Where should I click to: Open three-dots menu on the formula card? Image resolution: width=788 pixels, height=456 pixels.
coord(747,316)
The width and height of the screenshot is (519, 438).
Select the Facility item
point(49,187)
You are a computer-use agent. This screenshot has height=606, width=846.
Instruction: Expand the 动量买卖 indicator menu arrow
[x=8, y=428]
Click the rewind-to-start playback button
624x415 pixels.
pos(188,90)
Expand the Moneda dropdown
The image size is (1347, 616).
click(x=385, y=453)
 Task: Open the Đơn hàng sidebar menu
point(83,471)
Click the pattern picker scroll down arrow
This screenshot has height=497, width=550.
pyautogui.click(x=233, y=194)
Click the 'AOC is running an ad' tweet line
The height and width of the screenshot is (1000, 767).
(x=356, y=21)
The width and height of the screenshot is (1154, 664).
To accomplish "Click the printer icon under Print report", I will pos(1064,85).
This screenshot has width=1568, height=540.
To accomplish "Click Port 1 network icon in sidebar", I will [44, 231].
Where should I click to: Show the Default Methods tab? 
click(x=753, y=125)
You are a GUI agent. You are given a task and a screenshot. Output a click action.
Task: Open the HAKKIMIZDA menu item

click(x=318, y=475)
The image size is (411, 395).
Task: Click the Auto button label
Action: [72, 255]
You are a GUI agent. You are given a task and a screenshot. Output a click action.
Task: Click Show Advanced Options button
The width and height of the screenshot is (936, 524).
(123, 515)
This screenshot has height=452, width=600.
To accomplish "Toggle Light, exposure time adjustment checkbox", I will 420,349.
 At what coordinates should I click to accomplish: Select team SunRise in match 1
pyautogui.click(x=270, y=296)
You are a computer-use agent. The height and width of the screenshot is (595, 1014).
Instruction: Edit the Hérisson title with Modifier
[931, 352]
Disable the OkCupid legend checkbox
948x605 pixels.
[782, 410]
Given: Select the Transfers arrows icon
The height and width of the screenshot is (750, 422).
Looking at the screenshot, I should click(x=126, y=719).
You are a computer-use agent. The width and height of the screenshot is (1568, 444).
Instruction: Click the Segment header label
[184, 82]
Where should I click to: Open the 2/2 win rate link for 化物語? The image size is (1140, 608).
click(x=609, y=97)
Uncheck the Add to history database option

•••••

Would you write out the data exactly as it reads?

Where should I click to: Open three-dots menu on the formula card? Image resolution: width=788 pixels, height=456 pixels.
coord(747,316)
The width and height of the screenshot is (519, 438).
Select the Facility item
point(49,187)
You are a computer-use agent. This screenshot has height=606, width=846.
Instruction: Expand the 动量买卖 indicator menu arrow
[x=8, y=428]
Click the rewind-to-start playback button
624x415 pixels.
pos(188,90)
Expand the Moneda dropdown
The image size is (1347, 616).
click(x=385, y=453)
 Task: Open the Đơn hàng sidebar menu
point(83,471)
Click the pattern picker scroll down arrow
This screenshot has height=497, width=550.
pyautogui.click(x=233, y=194)
Click the 'AOC is running an ad' tweet line
The height and width of the screenshot is (1000, 767).
(x=356, y=21)
The width and height of the screenshot is (1154, 664).
To accomplish "Click the printer icon under Print report", I will pos(1064,85).
This screenshot has width=1568, height=540.
To accomplish "Click Port 1 network icon in sidebar", I will [44, 231].
Where should I click to: Show the Default Methods tab? 
click(x=753, y=125)
You are a GUI agent. You are given a task and a screenshot. Output a click action.
Task: Open the HAKKIMIZDA menu item

click(x=318, y=475)
The image size is (411, 395).
Task: Click the Auto button label
Action: [72, 255]
You are a GUI agent. You are given a task and a screenshot. Output a click action.
Task: Click Show Advanced Options button
The width and height of the screenshot is (936, 524).
(123, 515)
This screenshot has height=452, width=600.
To accomplish "Toggle Light, exposure time adjustment checkbox", I will 420,349.
 At what coordinates should I click to accomplish: Select team SunRise in match 1
pyautogui.click(x=270, y=296)
You are a computer-use agent. The height and width of the screenshot is (595, 1014).
Instruction: Edit the Hérisson title with Modifier
[931, 352]
Disable the OkCupid legend checkbox
948x605 pixels.
[782, 410]
Given: Select the Transfers arrows icon
The height and width of the screenshot is (750, 422).
Looking at the screenshot, I should click(x=126, y=719).
You are a computer-use agent. The width and height of the screenshot is (1568, 444).
Instruction: Click the Segment header label
[184, 82]
Where should I click to: Open the 2/2 win rate link for 化物語? The image size is (1140, 608).
click(x=609, y=97)
Uncheck the Add to history database option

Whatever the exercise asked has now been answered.